Ayub Khattak: We see the ability to deliver the tests individually like flu, COVID, RSV is very important and complementary to multiplex tests like flu COVID that we have under review or the flu COVID RSV test that we’re developing with BARDA. Our customers, they want options, especially on the provider side, they’re used to having both combinations and the ability to order a single test. And so we wanted to provide that flexibility. We also think it’s part of our regulatory strategy. So we believe that having options is really the best strategy. And with regards to cannibalization, we’ve been having better-than-expected sales from our COVID-19 test. And we think that in the long-term depending upon the customer category, they’re going to have more desires for one test or a combination test and also could depend on whether or not there’s flu circulating or not circulating. So it’s not a — it’s pretty nuanced. And I think the baseline is that you want options.
Unidentified Analyst: That makes sense. Thank you.

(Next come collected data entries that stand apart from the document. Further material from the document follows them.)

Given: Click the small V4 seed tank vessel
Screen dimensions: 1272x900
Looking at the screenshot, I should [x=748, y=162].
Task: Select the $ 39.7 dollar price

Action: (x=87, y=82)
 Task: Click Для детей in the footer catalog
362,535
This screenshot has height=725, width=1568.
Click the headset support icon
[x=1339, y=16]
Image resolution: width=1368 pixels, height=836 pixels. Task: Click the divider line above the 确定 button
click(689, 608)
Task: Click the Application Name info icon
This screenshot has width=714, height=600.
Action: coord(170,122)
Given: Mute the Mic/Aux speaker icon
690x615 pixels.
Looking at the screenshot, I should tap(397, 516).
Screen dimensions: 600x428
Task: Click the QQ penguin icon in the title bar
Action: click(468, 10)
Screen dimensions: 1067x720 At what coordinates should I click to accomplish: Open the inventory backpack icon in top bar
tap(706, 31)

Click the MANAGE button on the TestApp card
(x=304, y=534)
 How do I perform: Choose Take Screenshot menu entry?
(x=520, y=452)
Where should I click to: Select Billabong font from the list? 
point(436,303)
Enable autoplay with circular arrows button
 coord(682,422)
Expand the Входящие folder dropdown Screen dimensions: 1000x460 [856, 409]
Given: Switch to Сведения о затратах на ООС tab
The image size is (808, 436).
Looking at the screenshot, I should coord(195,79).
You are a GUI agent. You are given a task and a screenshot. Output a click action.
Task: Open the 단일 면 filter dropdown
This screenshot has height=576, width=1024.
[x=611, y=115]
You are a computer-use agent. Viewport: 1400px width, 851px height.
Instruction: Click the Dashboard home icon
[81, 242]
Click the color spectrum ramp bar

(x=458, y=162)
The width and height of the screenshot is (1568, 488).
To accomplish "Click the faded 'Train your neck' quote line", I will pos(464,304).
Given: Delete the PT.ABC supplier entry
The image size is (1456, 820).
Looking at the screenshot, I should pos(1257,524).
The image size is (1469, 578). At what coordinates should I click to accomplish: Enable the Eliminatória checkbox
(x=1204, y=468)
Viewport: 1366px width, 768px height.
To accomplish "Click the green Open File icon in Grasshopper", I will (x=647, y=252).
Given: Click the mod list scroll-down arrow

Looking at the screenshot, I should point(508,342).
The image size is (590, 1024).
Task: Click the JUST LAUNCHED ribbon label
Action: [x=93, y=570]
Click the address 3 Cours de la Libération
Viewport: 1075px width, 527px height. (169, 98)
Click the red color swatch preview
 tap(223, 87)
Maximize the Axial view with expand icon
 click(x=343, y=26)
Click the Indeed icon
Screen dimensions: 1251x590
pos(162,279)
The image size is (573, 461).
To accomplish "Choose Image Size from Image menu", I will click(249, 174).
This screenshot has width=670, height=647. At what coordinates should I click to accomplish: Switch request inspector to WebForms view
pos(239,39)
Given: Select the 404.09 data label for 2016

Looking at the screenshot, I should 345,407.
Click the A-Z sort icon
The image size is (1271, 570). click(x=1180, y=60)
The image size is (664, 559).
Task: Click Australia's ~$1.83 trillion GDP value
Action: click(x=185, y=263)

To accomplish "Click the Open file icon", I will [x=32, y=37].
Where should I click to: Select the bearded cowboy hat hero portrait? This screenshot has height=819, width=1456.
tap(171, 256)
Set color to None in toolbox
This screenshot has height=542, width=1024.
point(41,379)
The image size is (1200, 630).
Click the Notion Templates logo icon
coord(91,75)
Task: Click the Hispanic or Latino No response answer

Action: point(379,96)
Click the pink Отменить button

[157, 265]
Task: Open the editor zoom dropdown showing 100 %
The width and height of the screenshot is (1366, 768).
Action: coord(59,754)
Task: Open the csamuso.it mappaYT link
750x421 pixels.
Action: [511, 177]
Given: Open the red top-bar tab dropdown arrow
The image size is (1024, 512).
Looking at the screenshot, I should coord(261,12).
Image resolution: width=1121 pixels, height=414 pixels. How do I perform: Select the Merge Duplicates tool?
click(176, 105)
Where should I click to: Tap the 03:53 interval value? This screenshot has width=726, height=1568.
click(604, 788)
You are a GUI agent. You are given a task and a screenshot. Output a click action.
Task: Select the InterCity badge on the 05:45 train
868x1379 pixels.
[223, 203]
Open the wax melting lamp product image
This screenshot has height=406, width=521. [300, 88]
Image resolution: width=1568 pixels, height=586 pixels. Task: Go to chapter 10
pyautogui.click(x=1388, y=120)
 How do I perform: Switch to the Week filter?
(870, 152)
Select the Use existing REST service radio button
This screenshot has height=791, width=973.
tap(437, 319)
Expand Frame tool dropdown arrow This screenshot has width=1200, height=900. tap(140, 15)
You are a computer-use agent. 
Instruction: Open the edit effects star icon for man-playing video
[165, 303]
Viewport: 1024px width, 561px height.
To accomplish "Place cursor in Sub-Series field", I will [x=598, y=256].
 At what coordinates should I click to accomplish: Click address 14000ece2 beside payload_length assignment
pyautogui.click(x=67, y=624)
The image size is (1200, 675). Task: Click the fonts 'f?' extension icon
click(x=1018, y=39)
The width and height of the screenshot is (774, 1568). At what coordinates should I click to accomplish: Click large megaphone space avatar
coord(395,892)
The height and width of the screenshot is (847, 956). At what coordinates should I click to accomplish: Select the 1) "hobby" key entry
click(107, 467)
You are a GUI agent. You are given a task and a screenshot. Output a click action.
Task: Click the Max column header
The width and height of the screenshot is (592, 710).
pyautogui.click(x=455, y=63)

And then just a follow-up on the tests for this upcoming season the flu A, B and the RSV that are currently with the FDA. It sounds like you guys are expecting those in the quarter and generated some good new evidence. Is there any chance those end up getting pushed to the first half of ’24? Or how are you guys thinking about that? Thank you.
Ayub Khattak: Yes. As we said, we added a lot of really good data for especially our flu COVID and flu de novo applications and there’s RSVs in process as well. What we think is that over the course of the respiratory season, there’s a good chance that we’ll be able to achieve the approvals for flu COVID, combo, flu de novo and RSV de novo. In terms of the exact timing, I mean, this is a process that we’re working through with the FDA. So I can’t give you an exact timing, but we are optimistic that we can get them in the respiratory season.
Aasim Javed: And to add to that these tests are made on the same manufacturing line. So we’re really ready from a manufacturing standpoint as soon as these tests are ready we have customers over 300 customers that we’ve had over 0.25 million installed base in terms of readers. So we do think we have those channels available to us to commercialize as soon as we get these approvals.
Unidentified Analyst: That’s very helpful. Thank you.
Operator: Thank you. [Operator Instructions] Our next question comes to the line of Charles Rhyee with Cowen. Your line is now open.
Charles Rhyee: Yeah, thanks for taking the question. I just wanted to follow up a little bit on sort of the — your comments about reaching EBITDA positive early 2025. Maybe can you give us a sense then sort of what the revenue mix you would expect when you’re reaching breakeven? And sort of what the run rate revenue on an annualized basis to reach that target would be. I guess I’m trying to figure out here, you did like $70 million, $80 million in the quarter. You’re guiding $60 million, $80 million for the next quarter. So obviously, we’re in the respiratory season. It was obviously light in the second quarter. So you’re running what $60 million, $70 million on COVID right now, what would you expect that to look like particularly to the prior question about with multiple respiratory tests in the market, is it really respiratory tests that are going to be driving the revenues out in — towards the end of ’24, where that’s how we reach EBITDA breakeven or if we look at expenses, should we expect OpEx to continue to come down?
Just trying to get a better sense for what that mix between revenue and expense looks like or even in margins, gross margin looks like as we hit that — to reach that breakeven point.